C'est tout à son honneur. Comme l'a déclaré Activized, “s'ils (les jeunes) ne sont pas les premiers à défendre leur propre identité dans les communautés où ils jouent un rôle actif, alors comment pourraient-ils prendre la défense de qui que ce soit d'autre ? Il ne s'agit peut-être pas d'une marche ou d'une grève de la faim, et il ne s'agit peut-être pas non plus de protester contre des taux de criminalité en hausse ou une structure capitaliste diabolique, mais selon moi c'est tout aussi important. Il s'agit de personnes qui s'approprient leur identité et se sentent partie intégrante de leur communauté. C'est un exemple de solidarité, d'unité et de volonté dans un milieu où il semblait jusqu'alors normal de s'asseoir et se taire. Et c'est là que la véritable révolution commence.”

Cette affirmation me laisse espérer que les jeunes voix, les voix raisonnables, les voix mesurées, les voix intelligentes vont commencer à couvrir la cacophonie de ceux qui semblent accaparer la parole, qui s'attirent toute l'attention des médias et qui se comportent comme s'ils s'exprimaient au nom de la majorité.

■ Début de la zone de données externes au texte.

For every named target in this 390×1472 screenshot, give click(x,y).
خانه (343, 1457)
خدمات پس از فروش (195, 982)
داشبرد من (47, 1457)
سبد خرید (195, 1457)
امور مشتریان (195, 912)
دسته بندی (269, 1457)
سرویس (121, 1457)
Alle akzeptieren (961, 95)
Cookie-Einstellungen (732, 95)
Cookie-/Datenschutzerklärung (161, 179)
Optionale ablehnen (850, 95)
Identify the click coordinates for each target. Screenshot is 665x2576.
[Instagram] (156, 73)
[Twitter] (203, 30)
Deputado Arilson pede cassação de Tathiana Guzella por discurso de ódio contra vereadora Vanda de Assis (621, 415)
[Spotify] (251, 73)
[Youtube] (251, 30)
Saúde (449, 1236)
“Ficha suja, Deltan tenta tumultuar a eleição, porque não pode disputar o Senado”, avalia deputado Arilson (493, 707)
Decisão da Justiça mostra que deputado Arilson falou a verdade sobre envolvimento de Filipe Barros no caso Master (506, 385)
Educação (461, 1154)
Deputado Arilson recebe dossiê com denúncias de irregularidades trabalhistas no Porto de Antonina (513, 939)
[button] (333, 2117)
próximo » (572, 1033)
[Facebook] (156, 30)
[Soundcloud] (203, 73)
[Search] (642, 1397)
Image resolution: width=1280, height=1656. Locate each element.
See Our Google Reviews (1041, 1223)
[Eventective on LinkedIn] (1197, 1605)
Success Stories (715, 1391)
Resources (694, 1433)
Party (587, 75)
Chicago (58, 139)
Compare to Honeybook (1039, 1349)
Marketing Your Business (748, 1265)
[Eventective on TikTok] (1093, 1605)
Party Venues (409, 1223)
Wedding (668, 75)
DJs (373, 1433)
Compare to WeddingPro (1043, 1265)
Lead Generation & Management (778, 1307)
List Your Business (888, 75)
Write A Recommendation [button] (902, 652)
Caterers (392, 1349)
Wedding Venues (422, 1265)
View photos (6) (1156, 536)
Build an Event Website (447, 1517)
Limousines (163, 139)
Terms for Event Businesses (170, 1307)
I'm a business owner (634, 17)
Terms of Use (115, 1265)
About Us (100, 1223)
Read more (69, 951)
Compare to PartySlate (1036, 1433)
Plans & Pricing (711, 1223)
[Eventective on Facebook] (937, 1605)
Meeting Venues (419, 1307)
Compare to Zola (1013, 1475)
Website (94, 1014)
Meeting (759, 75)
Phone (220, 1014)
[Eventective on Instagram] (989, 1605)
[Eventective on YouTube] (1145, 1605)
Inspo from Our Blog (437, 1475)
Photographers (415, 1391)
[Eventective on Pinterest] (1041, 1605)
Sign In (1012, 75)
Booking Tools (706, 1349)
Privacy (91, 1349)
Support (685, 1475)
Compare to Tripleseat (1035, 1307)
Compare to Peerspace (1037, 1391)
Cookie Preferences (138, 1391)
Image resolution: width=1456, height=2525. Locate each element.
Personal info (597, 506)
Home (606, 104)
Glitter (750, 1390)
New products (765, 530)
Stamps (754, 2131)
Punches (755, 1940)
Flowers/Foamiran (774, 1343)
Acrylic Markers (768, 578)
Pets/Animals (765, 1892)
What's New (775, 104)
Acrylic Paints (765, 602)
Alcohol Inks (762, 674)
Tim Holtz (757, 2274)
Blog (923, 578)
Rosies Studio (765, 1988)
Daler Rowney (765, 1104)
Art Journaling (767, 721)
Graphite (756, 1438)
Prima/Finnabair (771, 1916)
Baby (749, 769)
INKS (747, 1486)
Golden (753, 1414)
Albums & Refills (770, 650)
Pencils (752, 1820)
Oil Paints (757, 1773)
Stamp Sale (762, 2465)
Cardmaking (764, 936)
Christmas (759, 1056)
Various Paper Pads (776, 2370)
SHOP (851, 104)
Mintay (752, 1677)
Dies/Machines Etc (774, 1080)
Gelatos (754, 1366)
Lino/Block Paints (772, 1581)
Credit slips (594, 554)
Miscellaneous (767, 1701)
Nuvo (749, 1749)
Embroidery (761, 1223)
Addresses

En réponse à l'artiste visuel trinitéen LeRoy Clarke, qui établit un lien absurde et infondé entre l'homosexualité et tout ce qui affecte la société de Trinité-et-Tobago, Activized dénonce l'ignorance du dialogue, et déclare : “Nous autorisons certains leaders d'opinions à faire des déclarations sans tenir compte de leur exactitude. C'est ce que les électeurs veulent entendre. La politique de l'aile droite de la nation est celle de l'ignorance socialement acceptable : dire des choses qui vont à l'encontre de la raison et de l'information, dans le but de conserver un groupe de fidèles. C'est une manière de freiner le développement de la société pour s'assurer que les gens ne consacrent pas trop de temps à analyser la situation et ne parviennent pas à la vérité.”

Selon moi, voilà ce que nous offre le fait de nous exprimer, l'opportunité d'accéder à la vérité. Et je me demande quand est-ce que les Trinitéens prendront conscience, comme Dorothée dans le magicien d'Oz [fr], que nous avons toujours détenu le pouvoir, mais que nous le rejetons par peur et par ignorance. Je claque trois fois des talons.